-- Prompt --
Pick out every line of the records below that contains the string "computer", and copy each one. Case counts.

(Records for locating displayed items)
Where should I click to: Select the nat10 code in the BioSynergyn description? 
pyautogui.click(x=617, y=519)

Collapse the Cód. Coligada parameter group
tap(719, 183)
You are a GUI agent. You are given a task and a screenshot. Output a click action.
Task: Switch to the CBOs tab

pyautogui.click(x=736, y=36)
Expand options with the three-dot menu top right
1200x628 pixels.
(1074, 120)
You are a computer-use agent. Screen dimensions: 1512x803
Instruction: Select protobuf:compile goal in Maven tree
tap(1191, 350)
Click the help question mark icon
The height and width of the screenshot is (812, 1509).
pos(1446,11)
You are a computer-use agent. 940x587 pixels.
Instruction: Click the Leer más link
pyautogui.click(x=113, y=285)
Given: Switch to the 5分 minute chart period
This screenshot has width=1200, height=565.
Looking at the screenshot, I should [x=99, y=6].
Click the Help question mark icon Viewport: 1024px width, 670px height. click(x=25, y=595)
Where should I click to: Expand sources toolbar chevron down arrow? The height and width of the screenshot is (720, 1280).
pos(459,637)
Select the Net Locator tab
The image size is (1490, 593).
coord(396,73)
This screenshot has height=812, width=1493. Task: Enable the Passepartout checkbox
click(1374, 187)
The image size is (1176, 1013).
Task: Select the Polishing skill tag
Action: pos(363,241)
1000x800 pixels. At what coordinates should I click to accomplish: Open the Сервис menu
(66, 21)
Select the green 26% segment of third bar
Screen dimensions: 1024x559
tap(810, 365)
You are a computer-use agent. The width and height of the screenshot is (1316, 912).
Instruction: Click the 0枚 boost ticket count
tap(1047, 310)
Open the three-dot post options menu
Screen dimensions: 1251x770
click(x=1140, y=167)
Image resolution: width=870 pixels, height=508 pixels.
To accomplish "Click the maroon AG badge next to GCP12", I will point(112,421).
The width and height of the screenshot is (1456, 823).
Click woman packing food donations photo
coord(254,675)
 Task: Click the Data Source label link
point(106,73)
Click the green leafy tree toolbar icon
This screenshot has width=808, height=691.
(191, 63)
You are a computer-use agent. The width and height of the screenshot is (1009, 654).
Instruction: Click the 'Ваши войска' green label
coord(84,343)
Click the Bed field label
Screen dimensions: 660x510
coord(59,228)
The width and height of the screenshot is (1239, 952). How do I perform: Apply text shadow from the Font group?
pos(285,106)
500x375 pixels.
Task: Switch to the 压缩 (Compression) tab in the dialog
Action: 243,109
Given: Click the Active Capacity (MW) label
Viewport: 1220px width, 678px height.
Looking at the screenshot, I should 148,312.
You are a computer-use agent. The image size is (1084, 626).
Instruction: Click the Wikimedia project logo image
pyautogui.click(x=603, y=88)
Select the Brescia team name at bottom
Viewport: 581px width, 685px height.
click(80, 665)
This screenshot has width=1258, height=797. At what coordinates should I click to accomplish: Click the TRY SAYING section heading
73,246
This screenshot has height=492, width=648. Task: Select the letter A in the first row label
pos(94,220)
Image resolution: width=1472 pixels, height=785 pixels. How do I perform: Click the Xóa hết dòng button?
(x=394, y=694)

-- Correct response --
You are a computer-use agent. Screen dimensions: 1512x803
You are a computer-use agent. 940x587 pixels.
You are a computer-use agent. The width and height of the screenshot is (1316, 912).
You are a computer-use agent. The width and height of the screenshot is (1009, 654).
You are a computer-use agent. The image size is (1084, 626).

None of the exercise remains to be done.